Cardiac diseases: arrhythmias and heart failure
Cardiac diseases are among the leading causes of death worldwide. Ca2+ is a key player in both physiological and pathological processes in the heart. During normal excitation-contraction coupling, Ca2+ enters the cardiac myocyte during an action potential through voltage-dependent L-type Ca2+ channels in the sarcolemma. This Ca2+ entry triggers a huge release of Ca2+ from the sarcoplasmic reticulum via ryanodine receptor (RyR) Ca2+ release channels, a process termed Ca2+-induced Ca2+ release. Ultimately, this increase in cytoplasmic Ca2+ causes Ca2+ binding to the myofilaments and activation of contraction. The strength of contraction is regulated by the amount of Ca2+ released from the SR. Increased SR Ca2+ release causes augmented contraction, whereas decreased SR Ca2+ release results in reduced contraction of the cardiomyocyte. Disturbances of this highly regulated process may lead to cardiac disease including arrhythmias and heart failure, which are among the most serious and widespread cardiac diseases. A number of cardioactive peptides is involved in the regulation of cardiac Ca2+ homeostasis and may either aggravate or improve cardiomyocyte function in cardiac disease.
The research interest of our group is focused on the following topics:
1) Cytoplasmic Ca2+ signaling and arrhythmias
Systolic SR Ca2+ release is essential for contraction of the myocyte. Diastolic SR Ca2+ release, on the other hand, is detrimental. It activates the sarcolemmal electrogenic Na+/Ca2+ exchanger resulting in depolarization of the resting membrane potential (delayed afterdepolarizations), which in turn may trigger arrhythmias. In the normal heart, diastolic SR Ca2+ release is a rare event. In the stressed or diseased heart, however, diastolic SR Ca2+ release may increase and thus enhance the propensity for arrhythmias. Increased diastolic SR Ca2+ release has been found in atrial myocytes from patients with atrial fibrillation, the most common cardiac arrhythmia, as well as in ventricular myocytes in heart failure, where it is thought to trigger the fatal arrhythmias associated with the disease. Pharmacological agents normalizing aberrant diastolic SR Ca2+ release in cardiac diseases associated with arrhythmias are currently being tested for their potential use as novel anti-arrhythmic drugs.

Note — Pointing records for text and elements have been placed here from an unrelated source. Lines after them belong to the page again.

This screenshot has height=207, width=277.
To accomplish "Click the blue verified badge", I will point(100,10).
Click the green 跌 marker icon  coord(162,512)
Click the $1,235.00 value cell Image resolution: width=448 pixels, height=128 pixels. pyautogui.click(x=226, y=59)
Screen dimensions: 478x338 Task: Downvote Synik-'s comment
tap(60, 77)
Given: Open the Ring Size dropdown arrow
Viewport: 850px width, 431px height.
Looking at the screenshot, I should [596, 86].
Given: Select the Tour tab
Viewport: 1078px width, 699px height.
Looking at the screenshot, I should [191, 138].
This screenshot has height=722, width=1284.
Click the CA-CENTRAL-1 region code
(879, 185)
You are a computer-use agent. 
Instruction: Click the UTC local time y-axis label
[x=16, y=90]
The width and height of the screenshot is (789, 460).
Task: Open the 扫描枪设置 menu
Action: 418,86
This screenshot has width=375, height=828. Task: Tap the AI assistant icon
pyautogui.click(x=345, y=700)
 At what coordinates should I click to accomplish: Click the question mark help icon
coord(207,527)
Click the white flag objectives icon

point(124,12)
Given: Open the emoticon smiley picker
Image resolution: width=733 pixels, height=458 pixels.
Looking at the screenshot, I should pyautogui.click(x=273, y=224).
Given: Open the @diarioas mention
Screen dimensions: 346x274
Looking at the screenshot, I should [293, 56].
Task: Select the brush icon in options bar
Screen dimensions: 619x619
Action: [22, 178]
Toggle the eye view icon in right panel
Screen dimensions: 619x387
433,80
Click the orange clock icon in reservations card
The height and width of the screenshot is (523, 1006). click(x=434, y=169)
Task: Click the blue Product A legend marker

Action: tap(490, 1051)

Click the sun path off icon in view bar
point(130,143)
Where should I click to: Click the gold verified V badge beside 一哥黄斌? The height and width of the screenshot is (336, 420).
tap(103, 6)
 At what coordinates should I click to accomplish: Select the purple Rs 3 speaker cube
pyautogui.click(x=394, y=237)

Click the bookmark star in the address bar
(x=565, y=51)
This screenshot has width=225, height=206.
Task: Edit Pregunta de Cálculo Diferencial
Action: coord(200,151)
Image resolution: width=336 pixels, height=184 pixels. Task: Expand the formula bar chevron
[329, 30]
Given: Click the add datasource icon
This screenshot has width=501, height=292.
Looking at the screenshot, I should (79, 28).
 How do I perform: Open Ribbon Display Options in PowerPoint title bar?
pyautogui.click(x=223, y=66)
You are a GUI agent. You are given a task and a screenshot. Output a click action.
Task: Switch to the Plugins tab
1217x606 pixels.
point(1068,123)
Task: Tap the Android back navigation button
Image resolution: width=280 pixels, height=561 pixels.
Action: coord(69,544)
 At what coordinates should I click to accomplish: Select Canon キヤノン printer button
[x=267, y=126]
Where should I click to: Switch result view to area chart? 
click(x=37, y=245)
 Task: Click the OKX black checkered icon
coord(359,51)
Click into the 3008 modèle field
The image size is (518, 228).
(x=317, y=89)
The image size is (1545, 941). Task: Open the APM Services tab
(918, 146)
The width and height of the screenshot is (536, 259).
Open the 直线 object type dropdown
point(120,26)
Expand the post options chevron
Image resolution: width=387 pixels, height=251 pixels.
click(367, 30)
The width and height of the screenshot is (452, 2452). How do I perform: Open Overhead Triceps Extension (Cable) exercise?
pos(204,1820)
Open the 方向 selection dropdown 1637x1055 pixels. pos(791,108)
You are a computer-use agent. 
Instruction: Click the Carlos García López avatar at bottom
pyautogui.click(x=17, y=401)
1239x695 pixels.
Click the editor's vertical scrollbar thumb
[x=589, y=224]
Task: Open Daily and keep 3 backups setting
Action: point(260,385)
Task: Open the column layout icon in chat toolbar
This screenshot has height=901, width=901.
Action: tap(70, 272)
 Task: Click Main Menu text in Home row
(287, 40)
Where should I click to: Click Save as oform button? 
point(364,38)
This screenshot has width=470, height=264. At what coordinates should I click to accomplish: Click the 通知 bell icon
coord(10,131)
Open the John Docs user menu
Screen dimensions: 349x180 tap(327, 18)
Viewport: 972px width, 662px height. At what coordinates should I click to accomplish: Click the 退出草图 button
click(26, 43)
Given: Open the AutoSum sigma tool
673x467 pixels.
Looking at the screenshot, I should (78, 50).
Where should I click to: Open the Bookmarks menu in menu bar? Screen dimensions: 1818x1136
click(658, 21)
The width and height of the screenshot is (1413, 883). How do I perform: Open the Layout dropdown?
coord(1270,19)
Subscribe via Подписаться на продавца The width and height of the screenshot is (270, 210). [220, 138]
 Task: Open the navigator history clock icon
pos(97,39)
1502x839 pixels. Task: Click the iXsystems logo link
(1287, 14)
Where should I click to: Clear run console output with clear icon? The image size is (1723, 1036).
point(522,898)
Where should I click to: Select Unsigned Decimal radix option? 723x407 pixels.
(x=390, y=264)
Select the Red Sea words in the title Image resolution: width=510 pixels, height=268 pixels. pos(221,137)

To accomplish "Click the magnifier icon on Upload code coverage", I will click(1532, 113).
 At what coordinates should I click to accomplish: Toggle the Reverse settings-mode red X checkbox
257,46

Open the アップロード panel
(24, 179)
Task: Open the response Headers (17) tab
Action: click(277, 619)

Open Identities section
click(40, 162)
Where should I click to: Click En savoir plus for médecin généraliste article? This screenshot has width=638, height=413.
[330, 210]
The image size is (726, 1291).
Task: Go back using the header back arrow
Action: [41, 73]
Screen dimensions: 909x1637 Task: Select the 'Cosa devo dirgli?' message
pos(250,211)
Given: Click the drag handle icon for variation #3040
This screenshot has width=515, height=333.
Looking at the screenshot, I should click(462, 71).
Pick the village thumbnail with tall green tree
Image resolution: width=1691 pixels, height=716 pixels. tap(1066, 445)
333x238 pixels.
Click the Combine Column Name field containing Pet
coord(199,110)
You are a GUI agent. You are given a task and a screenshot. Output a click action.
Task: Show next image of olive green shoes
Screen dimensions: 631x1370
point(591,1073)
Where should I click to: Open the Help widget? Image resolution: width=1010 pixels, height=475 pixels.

2) Nucleoplasmic Ca2+ signaling and excitation-transcription coupling
Nucleoplasmic Ca2+ regulation in cardiac myocytes has gained much less attention than cytoplasmic Ca2+ regulation. Recent evidence, however, indicates that localized nucleoplasmic Ca2+ increases may specifically alter transcription via Ca2+-dependent enzymes (e.g. nuclear Ca2+/calmodulin-dependent protein kinase II). The link between electrical and/or pharmacological stimulation of the cardiac myocyte, nucleoplasmic Ca2+, and transcription is termed excitation-transcription coupling. Altered excitation-transcription coupling may be involved in the remodeling processes occurring during initiation and progression of cardiac diseases, including atrial fibrillation and heart failure. A better understanding of nucleoplasmic Ca2+ regulation thus holds the promise for the development of novel treatment strategies against cardiac diseases associated with remodeling.
3) Cardioactive peptides: angiotensin II, endothelin-1, and urocortin II
Cardioactive peptides are involved in a variety of physiological and pathophysiological processes including arrhythmogenesis and the development and progression of hypertrophy and heart failure. They are major drug targets in cardiovascular disease. Inhibition of the angiotensin system by either ACE inhibitors or AT1 receptor blockers is used for the treatment of hypertension and heart failure, whereas the endothelin receptor blocker bosentan is used for the treatment of pulmonary hypertension.
Urocortins (including urocortin II) represent a family of peptides involved in cardiovascular homeostasis. They exert pronounced effects on cardiac myocytes as well as on coronary and peripheral vessels. Although beneficial in animal models of heart failure, the cellular actions of urocortins on cardiac myocytes are only incompletely understood. A better understanding of the specific actions of urocortins on cardiac myocytes in health and disease, however, is a pre-requisite for their potential therapeutic use in heart failure.